Le Journal de Montreal - Weekend
UN HOMME D’ÉGLISE TRICHEUR ET MANIPULATEUR
Pour lancer sa saison théâtrale, le TNM a misé sur une excellente brochette d’acteurs afin de nous transporter dans l’univers de Molière. Benoît Brière, Anne-Marie Cadieux et Emmanuel Schwartz figurent parmi les treize comédiens qui se donneront la répliq
À l’ère où les prêtres n’ont plus le vent dans les voiles, ayant perdu leur pouvoir moral au sein de la population et ayant été maintes fois écorchés par les scandales de pédophilie, voilà que le metteur en scène Denis Marleau ressort une comédie de Molière qui remonte à 1664.
Écrite en alexandrins, elle raconte l’histoire d’un faux serviteur de Dieu habité par l’appât du gain. C’est l’hypocrisie religieuse et la fausse dévotion qui y sont principalement dénoncées. «On sera surpris de l’actualité du propos, car rien n’a vraiment changé», annonce d’entrée de jeu Emmanuel Schwartz qui interprétera le rôle-titre.
La pièce, à l’époque, avait fait un tel scandale qu’elle avait été interdite par l’Église.

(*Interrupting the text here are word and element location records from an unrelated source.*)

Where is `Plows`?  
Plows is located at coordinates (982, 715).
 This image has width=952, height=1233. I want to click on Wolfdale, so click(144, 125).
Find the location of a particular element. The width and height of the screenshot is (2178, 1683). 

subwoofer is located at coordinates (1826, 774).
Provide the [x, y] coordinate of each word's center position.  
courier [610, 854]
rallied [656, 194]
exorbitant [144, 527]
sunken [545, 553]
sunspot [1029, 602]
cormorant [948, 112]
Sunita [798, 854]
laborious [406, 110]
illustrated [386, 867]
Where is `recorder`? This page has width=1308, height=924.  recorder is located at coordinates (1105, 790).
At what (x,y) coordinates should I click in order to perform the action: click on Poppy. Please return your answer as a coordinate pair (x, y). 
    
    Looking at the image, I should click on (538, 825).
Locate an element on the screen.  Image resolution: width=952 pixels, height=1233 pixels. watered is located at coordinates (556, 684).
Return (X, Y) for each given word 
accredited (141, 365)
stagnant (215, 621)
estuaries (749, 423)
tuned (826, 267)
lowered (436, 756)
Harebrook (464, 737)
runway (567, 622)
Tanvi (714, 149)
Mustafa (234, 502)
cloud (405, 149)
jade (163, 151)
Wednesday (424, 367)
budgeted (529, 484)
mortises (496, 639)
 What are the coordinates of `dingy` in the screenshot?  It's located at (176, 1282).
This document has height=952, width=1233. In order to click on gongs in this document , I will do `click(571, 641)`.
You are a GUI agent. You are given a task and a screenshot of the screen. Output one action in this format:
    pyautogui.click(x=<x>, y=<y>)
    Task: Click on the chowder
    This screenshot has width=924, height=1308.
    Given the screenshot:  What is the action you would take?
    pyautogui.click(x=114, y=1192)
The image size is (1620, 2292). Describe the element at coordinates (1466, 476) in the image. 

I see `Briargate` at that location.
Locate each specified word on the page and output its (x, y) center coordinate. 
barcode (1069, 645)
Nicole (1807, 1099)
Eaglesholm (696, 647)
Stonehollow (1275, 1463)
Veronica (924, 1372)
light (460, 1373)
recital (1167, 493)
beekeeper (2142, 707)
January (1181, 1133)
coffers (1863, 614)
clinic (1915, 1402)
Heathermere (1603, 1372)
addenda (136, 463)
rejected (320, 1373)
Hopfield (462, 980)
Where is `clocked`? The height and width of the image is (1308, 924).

Intitulée Tartuffe ou l’Imposteur et présentée au château de Versailles en 1664, elle a rapidement été bannie par l’Église et par la pression de l’archevêque de Paris, Hardouin de Péréfixe, si bien que le roi Louis XIV a dû demander à Molière de revoir sa pièce afin qu’elle devienne présentable. À l’époque, Molière présentait ses pièces dans la Cour du roi pour amuser la famille royale avant de les présenter au grand public.
L’APPÂT DU GAIN
Ainsi, on retrouvera Benoît Brière et Anne-Marie Cadieux, qui prêteront leurs traits à Orgon, un bon père de famille, et sa séduisante épouse, Elmire.
Orgon a choisi d’installer dans sa propre maison un guide spirituel. Ce bienfaiteur homme de Dieu, nommé Tartuffe, s’avérera le pire manipulateur. En plus de vouloir épouser la fille d’Orgon et de séduire Elmire, il voudra mettre la main sur la fortune familiale.
«L’imposteur qu’est Tartuffe mène un jeu de confidence. Il est celui qui trompe et qui monte un bateau à quelqu’un dans le but d’en tirer profit, c’est une figure que l’on retrouve aujourd’hui partout», fait remarquer la tête d’affiche. «C’est aussi celui que l’on pourrait considérer comme le négociateur et le beau parleur.»
DE BELLES RETROUVAILLES
Pour Emmanuel Schwartz, remonter sur les planches du TNM est non seulement un grand défi, mais aussi l’occasion de retravailler avec Benoît Brière, avec qui il avait joué l’année dernière dans ce même théâtre dans la pièce En attendant Godot.
«Orgon et Tartuffe forment un grand couple mythique au théâtre», souligne Emmanuel Schwartz.
Le metteur en scène a voulu moderniser la pièce afin de la camper dans les années 1960. «Ça correspond à la sortie de la Grande Noirceur au Québec», rappelle Emmanuel Schwartz, qui fait remarquer qu’habituellement, Tartuffe est joué par un acteur beaucoup plus âgé.
«Nous aurons des costumes flyés rappelant les années 1960», révèle-t-il. «Tartuffe fera penser à un animateur de pastorale qui aime le chanteur Prince plutôt qu’un traditionnel curé de paroisse.»